Two identical beads each of mass m can slide freely on a ring of mass M lying on smooth horizontal surface. The masses are brought to diametrically opposite positions and both are imparted with...
Two identical beads each of mass m can slide freely on a ring of mass M lying on smooth horizontal surface. The masses are brought to diametrically opposite positions and both are imparted with same tangential speed v in same direction. Find the kinetic energy of the ring when beads are about to collide.
The momentum of a closed system is a constant (as the law of conservation of momentum states). The full momentum of a system is the sum of momentums of all systems' bodies. Note that momentum is a vector quantity, mass multiplied by its velocity, and it is conserved as a vector, including direction.

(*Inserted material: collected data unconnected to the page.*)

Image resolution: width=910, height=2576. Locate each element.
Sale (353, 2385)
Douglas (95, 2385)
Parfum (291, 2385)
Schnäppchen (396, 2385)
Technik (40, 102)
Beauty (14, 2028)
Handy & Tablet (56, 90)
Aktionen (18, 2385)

Our system consists of a ring and two beads. Consider an axis along the initial speeds of beads (they are parallel), and projection of velocities on this axis. Momentum is a constant vector, so the projection of momentum on any axis is also a constant. Also it is evident from the symmetry of the situation that a ring will move only along the same axis. Denote the speed of a ring just before the collision as `V.`
The starting momentum's projection is `0+mv+mv=2mv` (a ring is in rest). Just before the collision the beads' velocities are perpendicular to the chosen axis, so their projections are zero. Thus the momentum just before the collision is `MV.`
This way we obtained a simple equation, `2mv=MV,` or `V=(2m)/M v.` This is the answer.